Proteomics identifies a type I IFN, prothrombotic hyperinflammatory circulating COVID-19 neutrophil signature distinct from non-COVID-19 ARDS
First Author: Leila Reyes
Journal/preprint name: medRxiv
Paper DOI: https://doi.org/10.1101/2020.09.15.20195305
Tags: Neutrophils, proteomics, LDN, ARDS, Type I IFN, platelets
This study reports on the proteomics and metabolomics analysis of peripheral blood neutrophils from patients with COVID-19 ARDS (CA; n=3), non-COVID-19 ARDS (NA; n=3-7), moderate COVID-19 (MC; n=3), and healthy controls (HC; n=4-7). For some analyses normal density neutrophils (NDN) and low density neutrophils (LDN; isolated from the PBMC layer) were analysed separately. LDN consisted of both mature (CD16+CD10+) and immature (CD16-CD10-) neutrophils. Due to the small samples sizes most conclusions will need further validation, but the data suggest that neutrophils in COVID-19 ARDS may have increased IFN I signalling, degranulation, and platelet binding compared to healthy controls.
Comparing the neutrophil proteome of COVID-19 ARDS patients to healthy controls highlights an increase in the type I interferon signalling pathway and in markers of platelet degranulation.
Mature LDN from moderate or ARDS COVID-19 patients show increased CD41 staining, suggesting increased binding to platelets, compared to NDN from healthy controls. Immature LDN from COVID-19 patients do not show increased CD41 staining.
NDN from ARDS COVID-19 patients have slightly decreased content of granule proteins compared to healthy controls.
NDN from ARDS COVID-19 patients have increased glucose content compared to healthy controls, the cause is unclear.
In vitro stimulation of healthy neutrophils with a TLR7/8 agonist under hypoxic conditions leads to an activated phenotype regarding surface receptors.
Impact for COVID-19 research:
No direct impact because the conclusions need further validation.
Study Type: case study, in vitro
Key Techniques: flow cytometry for activation markers, proteomics, metabolomics, extracellular flux analysis
Small group sizes; n=3 for COVID-19 ARDS and n=3 for moderate COVID-19.

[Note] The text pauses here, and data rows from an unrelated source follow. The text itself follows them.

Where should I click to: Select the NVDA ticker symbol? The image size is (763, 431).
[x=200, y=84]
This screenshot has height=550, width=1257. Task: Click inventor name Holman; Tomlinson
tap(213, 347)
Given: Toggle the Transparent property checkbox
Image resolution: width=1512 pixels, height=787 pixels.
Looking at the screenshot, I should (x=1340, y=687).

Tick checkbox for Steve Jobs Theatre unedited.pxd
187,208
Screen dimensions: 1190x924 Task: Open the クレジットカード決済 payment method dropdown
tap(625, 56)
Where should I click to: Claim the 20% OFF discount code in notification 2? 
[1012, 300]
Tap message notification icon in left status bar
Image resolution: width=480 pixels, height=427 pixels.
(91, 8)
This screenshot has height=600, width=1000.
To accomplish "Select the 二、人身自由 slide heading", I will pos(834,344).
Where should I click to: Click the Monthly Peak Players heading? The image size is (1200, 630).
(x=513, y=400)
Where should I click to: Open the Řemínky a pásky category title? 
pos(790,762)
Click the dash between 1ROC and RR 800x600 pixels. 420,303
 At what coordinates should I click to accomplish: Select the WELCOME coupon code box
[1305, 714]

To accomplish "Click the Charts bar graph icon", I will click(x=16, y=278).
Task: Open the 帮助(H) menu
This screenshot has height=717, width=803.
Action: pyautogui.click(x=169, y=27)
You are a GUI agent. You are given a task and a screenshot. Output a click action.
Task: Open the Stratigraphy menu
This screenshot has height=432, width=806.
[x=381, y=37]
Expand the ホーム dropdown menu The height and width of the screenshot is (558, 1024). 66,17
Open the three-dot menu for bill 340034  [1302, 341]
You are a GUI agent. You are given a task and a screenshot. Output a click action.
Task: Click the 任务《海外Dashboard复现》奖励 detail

p-hacking obvious: the grouping & subsetting of the samples is not consistent throughout the manuscript, and comparisons are often illogical (e.g. why not compare NA directly to CA in Fig. 3?).
Most statements in the text are based on comparisons that don’t show statistically significant differences.
Patient characteristics are only provided for ARDS patients not for moderate patients or HC. Unclear whether non-COVID-19 ARDS patients also had viral infection.